Determination degree of swelling: In order to determine the degree of swelling of PA66, were placed 100 cm³ of solvent (HC ) in flat-bottomed flask. In the mouth flask was adapted polyester fabric, with enough closed mesh to allow the passage of solvent vapour. On the screen a few PA66 pellets was placed. The flask was kept under magnetic stirring for 5h. This method was adapted from Target [17].

Results and discussion

Polymer solution

Specific properties - True polymer solutions: According to Papkov e Iovleva [22], all systems can be divided into five classes (true solutions containing predominantly solvent; plasticized systems; gels; systems with complete phase separation and polymer dispersions) that comprise polymer with low molecular liquid systems, ranging from true solutions to polymer dispersions in liquids. The low molecular liquid terminology is adopted for solvents, thinners, non-solvents, plasticizers and liquid dispersion media. Following the concepts of Papkov and Iovleva [22], formic acid (FA) is considered a low molecular liquid (46 g·mol-1) when compared with polyamide 66 (11,600 g·mol-1), this system (PA66/ FA) is considered by Lin et al. [9] as a true solution. In order to check if the PA66/HC system displays all the characteristics of true solution such as: affinity between components; spontaneous formation; constant concentration in time; homogeneity and thermodynamic stability, several experiments were performed.

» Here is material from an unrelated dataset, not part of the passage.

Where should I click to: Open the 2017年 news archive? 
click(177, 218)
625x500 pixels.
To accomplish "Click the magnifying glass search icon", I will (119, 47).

Affinity between components with spontaneous formation of solution: To prove affinity between components PA66/HC, the polyamide 66 (PA66) was placed in contact with hydrochloric acid (HC) (Figure 1a) for 2h under magnetic stirring, and the polymer molecules absorbed the solvent, the polymer chains diffused slowly, acquiring mobility and making the homogeneous solution, as can be seen in Figure 1b. According to Tagger [17], form true solutions when there is affinity, i.e., there is interaction between components; them disperse spontaneously in direct contact, without the use of heat and/or pressure. Second Lucas et al. [16] this is because the chemical potential of the pure solvent (μ0) is larger than the chemical potential of the solvent in the solution (μ1), and when the thermodynamic equilibrium is reached (Δμ = 0 or = μ1) the solution becomes homogeneous. This is corroborated by Gundert and Wolf [23] who claim that HC and FA are good solvents for polyamide at room temperature and atmospheric pressure.


Figure 1: Homogeneous solution of PA66 in HC after testing affinity between components with spontaneous solution formation.

Constant concentration in time and homogeneity: Also according Tagger [17], if the external conditions (pressure and temperature) do not vary, the concentration of a true solution remains constant over time. In studies by Mulder [2], in most cases, polymer/solvent solutions are characterized by an upper critical solution temperature (UCST), or when cooled (T0 to T1) induce phase separation, altering the concentration. From tests carried out it was observed that when the PA66/HC solution was frozen and thawed, there was no phase separation, the solution remained homogeneous without the presence of precipitates or interface within the solution, as can be seen in Figure 2, only with the presence of air bubbles due to magnetic stirring.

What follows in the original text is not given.